» Excerpt to read:

....................

# smell goes through walls!?



## ross (Oct 21, 2009)

Our duplex neighbors could smell weed in their house from a closet grow and a room we smoked blunts in, both had "shared" walls.  The drywall is pretty thick and there is 2 layers, i never would have thought it would get through the walls.


----------



## kaotik (Oct 21, 2009)

yeah, that's kind of weird. i would imagine it's going through some other way..doors or something (or whoever built that place was a very very bad carpenter  ) 
there shouldn't be any way for air to pass through a wall that's been sheetrock and mudded on both sides.

or you're growing some real dank stuff


----------



## ross (Oct 21, 2009)

kaotik said:
			
		

> yeah, that's kind of weird. i would imagine it's going through some other way..doors or something (or whoever built that place was a very very bad carpenter  )
> there shouldn't be any way for air to pass through a wall that's been sheetrock and mudded on both sides.
> 
> or you're growing some real dank stuff


its definitely not going through doors because they could smell it only in the master BR closet which borders my BR closet i was growing in and in a bedroom that borders a room we would smoke blunts in then close the door to keep the smell out the rest of the house.  the duplex is made poorly so taht is likely it.


----------



## chris1974 (Oct 21, 2009)

If there is attic space it might be gettin through there ?  just my thoughts


----------



## ozzydiodude (Oct 21, 2009)

If you look at the bottoms of your walls most likely the dry wall does not have a seal to the floor caaulk it. Just because there is a baseboard dont think it stops air flow and use expanding foam(Great Stuff) around any switchs or plug in(electric outlts)


----------



## Budders Keeper (Oct 21, 2009)

If you provide enough exhaust to create negative pressure in your room you will be smelling your neighbors instead of them smelling you. Do you have a big intake fan that could be pressurizing(?) the room forcing unfiltered air out through cracks? *no smell*, no tell, *no cell*!

....................

» Brief 1:
Answer these from the thread on smell passing through shared walls:
(a) How many layers of drywall does ross say the walls have?
(b) What does ozzydiodude recommend putting around switches and electric outlets?
(c) According to Budders Keeper, what does enough exhaust create in the room?
» Brief 2: Write the next reply in the forum thread about smell getting through the shared walls of a duplex.

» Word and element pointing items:

....................

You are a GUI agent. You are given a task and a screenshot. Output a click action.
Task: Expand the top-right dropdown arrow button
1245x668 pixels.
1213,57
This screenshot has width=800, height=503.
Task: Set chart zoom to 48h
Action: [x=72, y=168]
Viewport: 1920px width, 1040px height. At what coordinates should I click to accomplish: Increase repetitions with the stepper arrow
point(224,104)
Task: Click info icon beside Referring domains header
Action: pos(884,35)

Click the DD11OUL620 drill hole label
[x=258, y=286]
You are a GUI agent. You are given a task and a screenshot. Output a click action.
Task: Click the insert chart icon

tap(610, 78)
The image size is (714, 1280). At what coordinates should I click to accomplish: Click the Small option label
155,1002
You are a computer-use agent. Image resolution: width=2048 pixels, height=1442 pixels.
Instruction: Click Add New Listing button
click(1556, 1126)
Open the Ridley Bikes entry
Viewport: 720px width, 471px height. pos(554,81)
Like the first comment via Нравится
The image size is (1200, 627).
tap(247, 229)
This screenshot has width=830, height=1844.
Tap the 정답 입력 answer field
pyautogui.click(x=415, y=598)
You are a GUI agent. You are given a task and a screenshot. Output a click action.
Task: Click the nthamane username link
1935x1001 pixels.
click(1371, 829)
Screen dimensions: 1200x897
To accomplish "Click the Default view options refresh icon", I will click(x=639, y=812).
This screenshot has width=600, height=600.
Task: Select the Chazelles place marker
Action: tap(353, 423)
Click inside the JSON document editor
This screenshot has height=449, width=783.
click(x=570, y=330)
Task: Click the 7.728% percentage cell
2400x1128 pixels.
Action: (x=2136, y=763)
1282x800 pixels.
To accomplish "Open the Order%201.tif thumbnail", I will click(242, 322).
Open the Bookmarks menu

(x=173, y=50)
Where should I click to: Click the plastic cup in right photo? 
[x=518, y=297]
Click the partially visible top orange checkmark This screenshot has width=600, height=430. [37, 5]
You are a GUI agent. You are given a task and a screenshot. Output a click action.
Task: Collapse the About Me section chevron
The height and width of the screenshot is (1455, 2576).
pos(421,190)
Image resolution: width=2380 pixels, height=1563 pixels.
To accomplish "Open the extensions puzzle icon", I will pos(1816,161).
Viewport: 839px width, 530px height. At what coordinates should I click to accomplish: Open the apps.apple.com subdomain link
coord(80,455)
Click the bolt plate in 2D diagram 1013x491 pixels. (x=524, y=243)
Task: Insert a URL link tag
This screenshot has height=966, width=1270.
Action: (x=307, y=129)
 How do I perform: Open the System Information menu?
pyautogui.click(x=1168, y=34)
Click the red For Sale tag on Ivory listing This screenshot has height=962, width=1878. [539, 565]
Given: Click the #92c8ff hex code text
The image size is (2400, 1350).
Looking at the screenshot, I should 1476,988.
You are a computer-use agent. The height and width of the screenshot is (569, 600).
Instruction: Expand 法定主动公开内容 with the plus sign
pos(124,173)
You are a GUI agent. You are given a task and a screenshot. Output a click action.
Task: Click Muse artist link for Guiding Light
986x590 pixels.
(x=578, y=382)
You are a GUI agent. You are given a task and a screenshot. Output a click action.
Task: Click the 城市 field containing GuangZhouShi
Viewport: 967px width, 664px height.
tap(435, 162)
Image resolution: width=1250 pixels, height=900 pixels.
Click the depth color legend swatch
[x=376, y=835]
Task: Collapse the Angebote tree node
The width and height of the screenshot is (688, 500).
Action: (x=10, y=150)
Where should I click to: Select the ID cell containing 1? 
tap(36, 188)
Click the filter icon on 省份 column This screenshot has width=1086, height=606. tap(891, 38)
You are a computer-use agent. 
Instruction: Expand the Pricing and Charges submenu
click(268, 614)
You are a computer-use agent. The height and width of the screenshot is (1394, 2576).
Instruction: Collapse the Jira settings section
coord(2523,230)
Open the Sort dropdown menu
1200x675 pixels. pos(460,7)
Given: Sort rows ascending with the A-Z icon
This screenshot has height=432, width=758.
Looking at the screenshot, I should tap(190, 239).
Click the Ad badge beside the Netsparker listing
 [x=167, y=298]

....................

» Task output 1:
(a) Two layers.
(b) Expanding foam (Great Stuff).
(c) Negative pressure.

» Task output 2:
----------



## Heemhoff17 (Oct 21, 2009)

yeah i'd follow ozzyDIO....caulk the corners


----------



## GeezerBudd (Oct 21, 2009)

Does this duplex share a furnace?
Where are return air ducts?
Thats what I'd check first.
Hope this helps.

Gb


----------



## IRISH (Oct 22, 2009)

bet it's like Oz man said.:cool2: ...

hope thier cool neighbors bro, or you might want to do a sanitation of all...

i'm curious as to how they approached you on the matter ross?...


----------



## Hippie (Oct 22, 2009)

there could be one plant for every person.

Please distribute your flyers


----------



## Funkfarmer (Oct 22, 2009)

I live in a twin, its sorta like row home only there is two together and not a row. (for those who didnt know) anyway my neighbor says she smells my plants through the walls also. Luckily shes cool and i am trying to remedy the prob with a stronger exhaust and piping it into my chimney. My shared wall is brick, so im sure you could smell it through sheetrock.


----------



## leafminer (Oct 23, 2009)

Those kinds of building materials are porous.
When I lived in a cheap apt in the US I used to get worried every time a storm came through. . .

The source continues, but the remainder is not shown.